#### Task directions
Copy out every one of the following entries word for word, with nothing changed.

[BEGIN]

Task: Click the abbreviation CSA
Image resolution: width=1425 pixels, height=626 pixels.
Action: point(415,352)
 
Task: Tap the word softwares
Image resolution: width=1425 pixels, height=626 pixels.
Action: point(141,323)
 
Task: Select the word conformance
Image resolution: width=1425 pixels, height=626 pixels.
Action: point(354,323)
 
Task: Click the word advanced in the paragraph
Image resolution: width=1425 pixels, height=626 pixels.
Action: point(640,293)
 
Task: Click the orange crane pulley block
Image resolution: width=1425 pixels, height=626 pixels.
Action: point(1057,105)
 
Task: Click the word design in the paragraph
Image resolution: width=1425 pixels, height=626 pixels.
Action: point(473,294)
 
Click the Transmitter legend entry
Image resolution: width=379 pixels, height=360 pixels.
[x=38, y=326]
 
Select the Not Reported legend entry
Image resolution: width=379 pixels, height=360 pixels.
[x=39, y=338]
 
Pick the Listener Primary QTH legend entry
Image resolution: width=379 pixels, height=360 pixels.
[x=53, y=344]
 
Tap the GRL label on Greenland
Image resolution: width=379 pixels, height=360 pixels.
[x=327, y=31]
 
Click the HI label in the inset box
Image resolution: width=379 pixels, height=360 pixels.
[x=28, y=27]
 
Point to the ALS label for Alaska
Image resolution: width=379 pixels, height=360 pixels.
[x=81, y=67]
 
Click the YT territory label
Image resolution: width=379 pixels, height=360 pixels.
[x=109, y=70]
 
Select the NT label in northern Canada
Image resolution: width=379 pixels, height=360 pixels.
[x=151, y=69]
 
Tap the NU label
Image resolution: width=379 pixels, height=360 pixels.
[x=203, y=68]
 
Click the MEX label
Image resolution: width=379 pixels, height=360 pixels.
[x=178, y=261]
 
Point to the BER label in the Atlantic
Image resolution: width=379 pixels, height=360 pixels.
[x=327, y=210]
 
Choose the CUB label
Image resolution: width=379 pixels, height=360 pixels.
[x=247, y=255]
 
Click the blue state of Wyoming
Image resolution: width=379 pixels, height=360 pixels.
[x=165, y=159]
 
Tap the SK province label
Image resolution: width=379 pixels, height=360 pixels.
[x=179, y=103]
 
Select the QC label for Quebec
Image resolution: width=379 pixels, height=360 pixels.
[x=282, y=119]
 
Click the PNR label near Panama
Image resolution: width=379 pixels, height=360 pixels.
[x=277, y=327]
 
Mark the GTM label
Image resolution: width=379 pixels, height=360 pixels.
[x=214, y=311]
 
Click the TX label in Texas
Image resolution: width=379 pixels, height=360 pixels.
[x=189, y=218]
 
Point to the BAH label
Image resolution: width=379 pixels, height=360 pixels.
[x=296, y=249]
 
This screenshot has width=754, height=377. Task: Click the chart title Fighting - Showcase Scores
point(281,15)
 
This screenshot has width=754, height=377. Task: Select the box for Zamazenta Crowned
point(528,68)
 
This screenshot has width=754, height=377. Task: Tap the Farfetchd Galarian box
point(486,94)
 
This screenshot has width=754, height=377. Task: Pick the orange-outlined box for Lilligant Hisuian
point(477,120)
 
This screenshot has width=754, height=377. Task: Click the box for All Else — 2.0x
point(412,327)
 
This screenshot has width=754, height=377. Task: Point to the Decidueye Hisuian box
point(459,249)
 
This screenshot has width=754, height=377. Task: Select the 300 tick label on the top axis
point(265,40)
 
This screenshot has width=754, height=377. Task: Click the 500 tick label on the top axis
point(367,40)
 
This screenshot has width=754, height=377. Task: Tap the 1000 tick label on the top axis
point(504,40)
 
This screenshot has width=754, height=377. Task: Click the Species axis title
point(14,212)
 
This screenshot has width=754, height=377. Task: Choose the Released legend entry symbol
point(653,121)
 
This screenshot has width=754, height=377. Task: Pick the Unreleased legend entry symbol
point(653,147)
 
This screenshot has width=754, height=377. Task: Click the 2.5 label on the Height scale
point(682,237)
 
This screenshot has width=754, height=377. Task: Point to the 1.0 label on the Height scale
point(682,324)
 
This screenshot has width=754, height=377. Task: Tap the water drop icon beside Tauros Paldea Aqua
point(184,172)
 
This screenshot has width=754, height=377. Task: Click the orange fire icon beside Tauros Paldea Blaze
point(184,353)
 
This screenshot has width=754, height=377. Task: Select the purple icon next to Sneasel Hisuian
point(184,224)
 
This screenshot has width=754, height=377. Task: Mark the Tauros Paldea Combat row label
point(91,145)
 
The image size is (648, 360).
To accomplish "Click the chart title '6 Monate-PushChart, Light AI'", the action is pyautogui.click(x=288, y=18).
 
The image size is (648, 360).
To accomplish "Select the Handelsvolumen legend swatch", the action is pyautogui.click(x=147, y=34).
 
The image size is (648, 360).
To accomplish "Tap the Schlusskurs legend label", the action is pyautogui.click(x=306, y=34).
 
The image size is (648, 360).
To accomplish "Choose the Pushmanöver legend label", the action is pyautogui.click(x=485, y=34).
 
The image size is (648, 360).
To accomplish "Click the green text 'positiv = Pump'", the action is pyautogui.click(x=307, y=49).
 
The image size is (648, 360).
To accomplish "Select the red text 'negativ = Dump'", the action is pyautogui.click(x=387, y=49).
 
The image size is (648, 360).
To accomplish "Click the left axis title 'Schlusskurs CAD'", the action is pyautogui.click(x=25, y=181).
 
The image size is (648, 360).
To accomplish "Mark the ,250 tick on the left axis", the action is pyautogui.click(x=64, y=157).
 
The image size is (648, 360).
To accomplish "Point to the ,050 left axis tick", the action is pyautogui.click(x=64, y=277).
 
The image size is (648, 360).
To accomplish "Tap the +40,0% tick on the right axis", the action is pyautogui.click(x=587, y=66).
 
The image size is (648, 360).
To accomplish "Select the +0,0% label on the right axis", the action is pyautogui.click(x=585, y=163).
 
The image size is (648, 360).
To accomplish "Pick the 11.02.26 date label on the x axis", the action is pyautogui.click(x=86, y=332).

[END]

#### Response for this exercise
Task: Click the abbreviation CSA
Image resolution: width=1425 pixels, height=626 pixels.
Action: point(415,352)
 
Task: Tap the word softwares
Image resolution: width=1425 pixels, height=626 pixels.
Action: point(141,323)
 
Task: Select the word conformance
Image resolution: width=1425 pixels, height=626 pixels.
Action: point(354,323)
 
Task: Click the word advanced in the paragraph
Image resolution: width=1425 pixels, height=626 pixels.
Action: point(640,293)
 
Task: Click the orange crane pulley block
Image resolution: width=1425 pixels, height=626 pixels.
Action: point(1057,105)
 
Task: Click the word design in the paragraph
Image resolution: width=1425 pixels, height=626 pixels.
Action: point(473,294)
 
Click the Transmitter legend entry
Image resolution: width=379 pixels, height=360 pixels.
[x=38, y=326]
 
Select the Not Reported legend entry
Image resolution: width=379 pixels, height=360 pixels.
[x=39, y=338]
 
Pick the Listener Primary QTH legend entry
Image resolution: width=379 pixels, height=360 pixels.
[x=53, y=344]
 
Tap the GRL label on Greenland
Image resolution: width=379 pixels, height=360 pixels.
[x=327, y=31]
 
Click the HI label in the inset box
Image resolution: width=379 pixels, height=360 pixels.
[x=28, y=27]
 
Point to the ALS label for Alaska
Image resolution: width=379 pixels, height=360 pixels.
[x=81, y=67]
 
Click the YT territory label
Image resolution: width=379 pixels, height=360 pixels.
[x=109, y=70]
 
Select the NT label in northern Canada
Image resolution: width=379 pixels, height=360 pixels.
[x=151, y=69]
 
Tap the NU label
Image resolution: width=379 pixels, height=360 pixels.
[x=203, y=68]
 
Click the MEX label
Image resolution: width=379 pixels, height=360 pixels.
[x=178, y=261]
 
Point to the BER label in the Atlantic
Image resolution: width=379 pixels, height=360 pixels.
[x=327, y=210]
 
Choose the CUB label
Image resolution: width=379 pixels, height=360 pixels.
[x=247, y=255]
 
Click the blue state of Wyoming
Image resolution: width=379 pixels, height=360 pixels.
[x=165, y=159]
 
Tap the SK province label
Image resolution: width=379 pixels, height=360 pixels.
[x=179, y=103]
 
Select the QC label for Quebec
Image resolution: width=379 pixels, height=360 pixels.
[x=282, y=119]
 
Click the PNR label near Panama
Image resolution: width=379 pixels, height=360 pixels.
[x=277, y=327]
 
Mark the GTM label
Image resolution: width=379 pixels, height=360 pixels.
[x=214, y=311]
 
Click the TX label in Texas
Image resolution: width=379 pixels, height=360 pixels.
[x=189, y=218]
 
Point to the BAH label
Image resolution: width=379 pixels, height=360 pixels.
[x=296, y=249]
 
This screenshot has width=754, height=377. Task: Click the chart title Fighting - Showcase Scores
point(281,15)
 
This screenshot has width=754, height=377. Task: Select the box for Zamazenta Crowned
point(528,68)
 
This screenshot has width=754, height=377. Task: Tap the Farfetchd Galarian box
point(486,94)
 
This screenshot has width=754, height=377. Task: Pick the orange-outlined box for Lilligant Hisuian
point(477,120)
 
This screenshot has width=754, height=377. Task: Click the box for All Else — 2.0x
point(412,327)
 
This screenshot has width=754, height=377. Task: Point to the Decidueye Hisuian box
point(459,249)
 
This screenshot has width=754, height=377. Task: Select the 300 tick label on the top axis
point(265,40)
 
This screenshot has width=754, height=377. Task: Click the 500 tick label on the top axis
point(367,40)
 
This screenshot has width=754, height=377. Task: Tap the 1000 tick label on the top axis
point(504,40)
 
This screenshot has width=754, height=377. Task: Click the Species axis title
point(14,212)
 
This screenshot has width=754, height=377. Task: Choose the Released legend entry symbol
point(653,121)
 
This screenshot has width=754, height=377. Task: Pick the Unreleased legend entry symbol
point(653,147)
 
This screenshot has width=754, height=377. Task: Click the 2.5 label on the Height scale
point(682,237)
 
This screenshot has width=754, height=377. Task: Point to the 1.0 label on the Height scale
point(682,324)
 
This screenshot has width=754, height=377. Task: Tap the water drop icon beside Tauros Paldea Aqua
point(184,172)
 
This screenshot has width=754, height=377. Task: Click the orange fire icon beside Tauros Paldea Blaze
point(184,353)
 
This screenshot has width=754, height=377. Task: Select the purple icon next to Sneasel Hisuian
point(184,224)
 
This screenshot has width=754, height=377. Task: Mark the Tauros Paldea Combat row label
point(91,145)
 
The image size is (648, 360).
To accomplish "Click the chart title '6 Monate-PushChart, Light AI'", the action is pyautogui.click(x=288, y=18).
 
The image size is (648, 360).
To accomplish "Select the Handelsvolumen legend swatch", the action is pyautogui.click(x=147, y=34).
 
The image size is (648, 360).
To accomplish "Tap the Schlusskurs legend label", the action is pyautogui.click(x=306, y=34).
 
The image size is (648, 360).
To accomplish "Choose the Pushmanöver legend label", the action is pyautogui.click(x=485, y=34).
 
The image size is (648, 360).
To accomplish "Click the green text 'positiv = Pump'", the action is pyautogui.click(x=307, y=49).
 
The image size is (648, 360).
To accomplish "Select the red text 'negativ = Dump'", the action is pyautogui.click(x=387, y=49).
 
The image size is (648, 360).
To accomplish "Click the left axis title 'Schlusskurs CAD'", the action is pyautogui.click(x=25, y=181).
 
The image size is (648, 360).
To accomplish "Mark the ,250 tick on the left axis", the action is pyautogui.click(x=64, y=157).
 
The image size is (648, 360).
To accomplish "Point to the ,050 left axis tick", the action is pyautogui.click(x=64, y=277).
 
The image size is (648, 360).
To accomplish "Tap the +40,0% tick on the right axis", the action is pyautogui.click(x=587, y=66).
 
The image size is (648, 360).
To accomplish "Select the +0,0% label on the right axis", the action is pyautogui.click(x=585, y=163).
 
The image size is (648, 360).
To accomplish "Pick the 11.02.26 date label on the x axis", the action is pyautogui.click(x=86, y=332).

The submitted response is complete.